The underground reservoir is covered in vegetation
A decision to reject plans by Thames Water to build almost 100 new homes at a Berkshire reservoir is to be explained by councillors at a meeting.
Thames Water had wanted to sell its Bath Road site in Reading to developers with planning permission for the homes.
Opponents argued the 5.4 acre (2.2 hectare) underground reservoir, which is covered in vegetation, was a "green lung" for the town.
Councillors voted unanimously in October to reject the plans.
Thames Water said at the time that it was "disappointed".
It says it has a duty to its customers to get the maximum value from selling the land, once it becomes no longer needed early next year.
The council received more than 400 letters of protest in opposition.
Its planning committee will meet at 1830 GMT to publicly give its reasons for the rejection.
Campaigners say the vegetation on top of the reservoir is a "green lung"
Campaigner Mel Woodward, of the Save the Bath Road Reservoir group said: "It is in the best interests of everyone... that these reasons cover all of the planning grounds that justify why the application is unsuitable for the site.
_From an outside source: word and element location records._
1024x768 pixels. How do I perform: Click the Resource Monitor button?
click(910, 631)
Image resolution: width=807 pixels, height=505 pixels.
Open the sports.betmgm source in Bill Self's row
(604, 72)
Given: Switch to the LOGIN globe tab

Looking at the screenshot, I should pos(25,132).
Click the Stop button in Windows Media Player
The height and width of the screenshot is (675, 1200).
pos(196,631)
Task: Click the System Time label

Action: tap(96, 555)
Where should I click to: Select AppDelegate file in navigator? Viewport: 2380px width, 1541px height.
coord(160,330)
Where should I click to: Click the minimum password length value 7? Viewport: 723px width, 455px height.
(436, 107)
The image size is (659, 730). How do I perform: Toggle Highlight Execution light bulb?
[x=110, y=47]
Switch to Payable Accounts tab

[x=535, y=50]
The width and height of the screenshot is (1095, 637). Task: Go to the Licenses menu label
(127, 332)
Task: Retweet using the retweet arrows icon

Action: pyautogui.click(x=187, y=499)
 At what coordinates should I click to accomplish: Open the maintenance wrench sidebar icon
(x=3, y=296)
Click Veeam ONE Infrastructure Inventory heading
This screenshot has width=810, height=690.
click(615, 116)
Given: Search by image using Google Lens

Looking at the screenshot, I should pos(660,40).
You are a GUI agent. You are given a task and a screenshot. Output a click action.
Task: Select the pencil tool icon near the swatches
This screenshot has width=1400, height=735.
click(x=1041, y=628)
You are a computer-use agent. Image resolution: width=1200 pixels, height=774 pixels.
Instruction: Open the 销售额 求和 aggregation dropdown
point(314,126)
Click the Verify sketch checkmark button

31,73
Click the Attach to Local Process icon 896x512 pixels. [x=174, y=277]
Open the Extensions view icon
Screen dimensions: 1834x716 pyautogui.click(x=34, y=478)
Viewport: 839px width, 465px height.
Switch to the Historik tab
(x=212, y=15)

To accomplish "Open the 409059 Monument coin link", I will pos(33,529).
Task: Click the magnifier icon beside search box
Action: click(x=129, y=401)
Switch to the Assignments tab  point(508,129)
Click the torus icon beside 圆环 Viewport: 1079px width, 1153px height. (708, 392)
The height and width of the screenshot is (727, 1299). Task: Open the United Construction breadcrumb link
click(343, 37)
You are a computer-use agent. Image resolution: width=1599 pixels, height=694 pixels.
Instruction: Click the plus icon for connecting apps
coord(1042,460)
"Because then if Thames Water appeal, the government will then not be able to overrule it, and we won't end up with a potentially similar or worse development."
The group said the vegetation covering the underground reservoir had been untouched for decades, allowing wildlife such as deer, foxes and badgers to flourish.
They want to see Thames Water turn the area into an educational resource for local schools.
A previous planning bid for the site by Thames Water was turned down last year.